But, ironically, there is also much strength here...made manifest by God in the lives of these same people. Some of the strongest, funniest, most loving people in this church are the ones in the wheelchairs and with the missing body parts. Some of the most spiritually bold and tenacious among us are the ones with chronic conditions who never know what their bodies or minds will allow them or prevent them from doing on any given day. Some of the most devoted, committed and gentle people here are ones who have lost their families over the issue of identity. Some of the most creative, responsible, and dependable people here are the ones dealing with those difficult "traps" of everyday living. These are the lives that also prove God's grace is sufficient in all things...and that God's strength comes through the most when we are weak.
A lot of us only want to hear about how God can "fix" things...that prayer can change things...that enough faith will make everything O.K. and that in Christ we can overcome anything. But we need to understand what all that really means. Sometimes God's way of "fixing" things is not ours. Sometimes prayer is meant to change us, not the circumstances. Enough faith can make us emotionally O.K. in spite ofthe chaos around us. In Christ, we can rise above the challenges we face and gain a wider spiritual perspective that allows us to live, at peace, through whatever life may bring.
This is not a message intended to give you 3 easy steps to fix your life. There are thorns that can invade our lives when a "quick fix" is not an option. This is a message intended to remind us all that we have 3 choices about how we respond to the "thorns" in our iives.

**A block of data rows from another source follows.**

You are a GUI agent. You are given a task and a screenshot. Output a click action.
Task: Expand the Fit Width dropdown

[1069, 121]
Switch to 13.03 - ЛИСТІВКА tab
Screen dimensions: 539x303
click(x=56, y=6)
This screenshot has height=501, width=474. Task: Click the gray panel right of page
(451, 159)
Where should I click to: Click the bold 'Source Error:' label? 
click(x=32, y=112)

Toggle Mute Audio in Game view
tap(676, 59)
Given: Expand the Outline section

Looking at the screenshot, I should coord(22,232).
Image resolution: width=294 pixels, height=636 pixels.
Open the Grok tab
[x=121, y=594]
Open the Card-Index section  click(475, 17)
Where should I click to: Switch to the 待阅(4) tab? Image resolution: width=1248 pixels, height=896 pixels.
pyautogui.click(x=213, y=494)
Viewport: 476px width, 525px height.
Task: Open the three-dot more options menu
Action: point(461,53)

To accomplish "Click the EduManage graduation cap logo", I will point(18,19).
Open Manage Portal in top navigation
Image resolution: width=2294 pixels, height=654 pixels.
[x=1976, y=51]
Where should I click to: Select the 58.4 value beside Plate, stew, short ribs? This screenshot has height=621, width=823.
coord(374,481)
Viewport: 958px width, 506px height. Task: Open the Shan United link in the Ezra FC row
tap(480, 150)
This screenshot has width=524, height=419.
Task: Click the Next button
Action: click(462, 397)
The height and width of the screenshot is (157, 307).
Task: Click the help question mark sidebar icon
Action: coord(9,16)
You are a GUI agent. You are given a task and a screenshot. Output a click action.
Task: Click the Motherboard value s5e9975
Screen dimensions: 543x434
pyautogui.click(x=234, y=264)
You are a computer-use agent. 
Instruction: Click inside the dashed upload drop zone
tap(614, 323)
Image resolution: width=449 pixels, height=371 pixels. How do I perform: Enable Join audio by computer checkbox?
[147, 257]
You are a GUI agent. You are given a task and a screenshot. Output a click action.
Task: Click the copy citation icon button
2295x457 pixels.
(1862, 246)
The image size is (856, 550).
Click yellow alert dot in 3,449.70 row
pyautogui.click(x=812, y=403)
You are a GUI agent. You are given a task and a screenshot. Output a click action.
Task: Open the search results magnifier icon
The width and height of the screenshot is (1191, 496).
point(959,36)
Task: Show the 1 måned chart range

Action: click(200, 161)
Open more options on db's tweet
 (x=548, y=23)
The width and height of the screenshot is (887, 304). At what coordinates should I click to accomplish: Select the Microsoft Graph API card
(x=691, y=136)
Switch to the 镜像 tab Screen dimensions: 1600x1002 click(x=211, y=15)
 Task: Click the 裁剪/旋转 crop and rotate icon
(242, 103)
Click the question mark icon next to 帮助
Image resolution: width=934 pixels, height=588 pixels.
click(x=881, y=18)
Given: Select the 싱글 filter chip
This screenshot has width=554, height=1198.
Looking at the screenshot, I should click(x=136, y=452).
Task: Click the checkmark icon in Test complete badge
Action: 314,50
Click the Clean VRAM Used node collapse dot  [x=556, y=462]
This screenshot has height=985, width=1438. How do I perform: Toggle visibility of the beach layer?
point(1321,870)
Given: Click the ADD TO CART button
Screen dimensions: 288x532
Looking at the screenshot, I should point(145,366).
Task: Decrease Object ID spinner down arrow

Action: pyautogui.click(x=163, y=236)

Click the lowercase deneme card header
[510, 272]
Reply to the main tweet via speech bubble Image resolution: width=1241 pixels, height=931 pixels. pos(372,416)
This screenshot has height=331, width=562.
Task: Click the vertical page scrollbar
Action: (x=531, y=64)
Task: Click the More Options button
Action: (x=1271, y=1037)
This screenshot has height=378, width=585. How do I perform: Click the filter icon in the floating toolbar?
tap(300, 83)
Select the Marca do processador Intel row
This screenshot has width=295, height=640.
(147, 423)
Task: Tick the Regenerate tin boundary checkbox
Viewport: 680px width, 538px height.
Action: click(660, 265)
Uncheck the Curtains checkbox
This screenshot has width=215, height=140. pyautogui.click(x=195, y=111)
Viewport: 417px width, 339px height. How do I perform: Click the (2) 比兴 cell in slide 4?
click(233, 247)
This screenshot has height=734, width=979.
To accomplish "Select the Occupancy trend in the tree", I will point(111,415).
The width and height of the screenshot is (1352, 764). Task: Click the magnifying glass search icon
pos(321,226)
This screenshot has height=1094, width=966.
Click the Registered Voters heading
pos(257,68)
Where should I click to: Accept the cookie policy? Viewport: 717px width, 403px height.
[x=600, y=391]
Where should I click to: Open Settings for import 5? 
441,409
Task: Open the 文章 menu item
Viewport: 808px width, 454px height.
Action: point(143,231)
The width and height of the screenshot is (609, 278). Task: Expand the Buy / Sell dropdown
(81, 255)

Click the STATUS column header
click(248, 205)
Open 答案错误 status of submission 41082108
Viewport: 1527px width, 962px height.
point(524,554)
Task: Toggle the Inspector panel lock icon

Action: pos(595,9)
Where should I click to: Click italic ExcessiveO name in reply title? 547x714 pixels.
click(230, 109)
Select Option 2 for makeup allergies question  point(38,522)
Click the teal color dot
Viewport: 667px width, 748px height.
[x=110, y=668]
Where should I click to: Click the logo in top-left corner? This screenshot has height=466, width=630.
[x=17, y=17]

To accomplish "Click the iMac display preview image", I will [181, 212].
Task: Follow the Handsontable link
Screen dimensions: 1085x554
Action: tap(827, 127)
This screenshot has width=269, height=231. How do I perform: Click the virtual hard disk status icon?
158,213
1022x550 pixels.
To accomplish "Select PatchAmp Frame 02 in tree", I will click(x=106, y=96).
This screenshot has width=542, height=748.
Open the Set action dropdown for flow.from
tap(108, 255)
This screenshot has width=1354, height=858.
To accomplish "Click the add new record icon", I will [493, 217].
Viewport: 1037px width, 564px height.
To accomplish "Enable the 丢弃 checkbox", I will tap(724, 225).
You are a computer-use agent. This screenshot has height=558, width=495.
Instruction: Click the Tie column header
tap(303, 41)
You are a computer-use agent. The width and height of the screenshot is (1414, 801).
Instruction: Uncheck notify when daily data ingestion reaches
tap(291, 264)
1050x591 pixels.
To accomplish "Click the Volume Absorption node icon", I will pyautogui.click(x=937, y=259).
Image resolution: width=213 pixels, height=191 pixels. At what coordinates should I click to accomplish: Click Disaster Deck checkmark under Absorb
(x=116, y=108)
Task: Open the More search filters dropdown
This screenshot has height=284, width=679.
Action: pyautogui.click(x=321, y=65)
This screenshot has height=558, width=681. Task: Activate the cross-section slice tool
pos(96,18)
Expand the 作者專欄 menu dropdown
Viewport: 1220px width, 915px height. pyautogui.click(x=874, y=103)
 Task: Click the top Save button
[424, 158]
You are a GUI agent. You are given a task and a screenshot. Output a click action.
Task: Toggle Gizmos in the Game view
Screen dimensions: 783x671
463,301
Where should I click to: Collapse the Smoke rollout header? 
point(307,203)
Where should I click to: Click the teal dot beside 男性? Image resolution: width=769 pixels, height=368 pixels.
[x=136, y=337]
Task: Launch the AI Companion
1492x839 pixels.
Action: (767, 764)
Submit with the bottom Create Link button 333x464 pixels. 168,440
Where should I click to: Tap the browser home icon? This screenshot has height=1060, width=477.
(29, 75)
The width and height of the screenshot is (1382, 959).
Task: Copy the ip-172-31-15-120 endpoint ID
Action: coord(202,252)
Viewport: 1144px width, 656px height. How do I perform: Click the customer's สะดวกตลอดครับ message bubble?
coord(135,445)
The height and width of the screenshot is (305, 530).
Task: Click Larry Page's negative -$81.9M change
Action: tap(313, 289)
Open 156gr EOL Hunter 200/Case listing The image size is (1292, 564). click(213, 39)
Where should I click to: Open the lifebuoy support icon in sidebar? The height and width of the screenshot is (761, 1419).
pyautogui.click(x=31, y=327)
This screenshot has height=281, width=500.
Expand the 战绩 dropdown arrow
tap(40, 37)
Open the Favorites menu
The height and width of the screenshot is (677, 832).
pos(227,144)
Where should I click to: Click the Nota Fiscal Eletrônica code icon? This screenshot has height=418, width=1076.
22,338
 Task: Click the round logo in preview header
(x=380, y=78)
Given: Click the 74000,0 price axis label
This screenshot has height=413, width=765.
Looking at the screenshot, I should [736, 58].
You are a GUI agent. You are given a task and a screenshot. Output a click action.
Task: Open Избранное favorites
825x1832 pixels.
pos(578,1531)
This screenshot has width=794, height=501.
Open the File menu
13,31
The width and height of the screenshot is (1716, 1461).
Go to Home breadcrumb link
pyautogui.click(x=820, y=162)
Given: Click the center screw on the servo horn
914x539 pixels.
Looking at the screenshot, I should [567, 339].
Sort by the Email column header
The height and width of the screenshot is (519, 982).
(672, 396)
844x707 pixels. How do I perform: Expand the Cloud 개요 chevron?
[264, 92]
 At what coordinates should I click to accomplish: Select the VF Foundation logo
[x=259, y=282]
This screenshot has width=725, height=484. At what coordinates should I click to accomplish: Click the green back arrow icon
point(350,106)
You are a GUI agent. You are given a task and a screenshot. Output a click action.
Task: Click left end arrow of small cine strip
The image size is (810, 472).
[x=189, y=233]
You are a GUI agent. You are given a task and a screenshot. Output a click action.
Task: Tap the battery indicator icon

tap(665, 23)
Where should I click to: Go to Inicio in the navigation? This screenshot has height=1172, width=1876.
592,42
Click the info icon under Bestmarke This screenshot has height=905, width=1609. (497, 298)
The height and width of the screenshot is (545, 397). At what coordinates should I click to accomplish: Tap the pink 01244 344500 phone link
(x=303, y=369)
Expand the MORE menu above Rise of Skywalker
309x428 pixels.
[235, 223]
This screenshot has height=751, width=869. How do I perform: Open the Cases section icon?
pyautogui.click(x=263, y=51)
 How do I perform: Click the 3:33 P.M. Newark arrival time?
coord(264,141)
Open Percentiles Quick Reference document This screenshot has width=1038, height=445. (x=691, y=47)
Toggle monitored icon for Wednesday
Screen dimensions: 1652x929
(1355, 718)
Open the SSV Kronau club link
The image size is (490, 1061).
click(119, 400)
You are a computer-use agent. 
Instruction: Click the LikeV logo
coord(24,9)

We can curse them...blame God...give up hope...and "exist" as bitter and joyless shells. That's an option too many in the world have accepted. Please...don't be among them.
We can try to remove the thorns on our own. We can pretend we don't feel as badly as we do and fool pretty much no one. We can vow to just "get over it" and move on, while we continue to sink in emotional quicksand. We can light candles and rub rocks and wish upon stars. We can try to get rich quick by starting "I can do this myself.com."
Or...we can face the reality of our weaknesses and needs and ask the Lord, if removing them is not an option, then to give us the strength and the courage and the faith to get through it and to carry on the very best way we can, each and every day...knowing that we are dependant on the grace of God. As our choir sang this morning, from Psalm 121: "I lift up my eyes to the hills - where does my help come from?
My help comes from the Lord, the Maker of heaven and earth." Amen.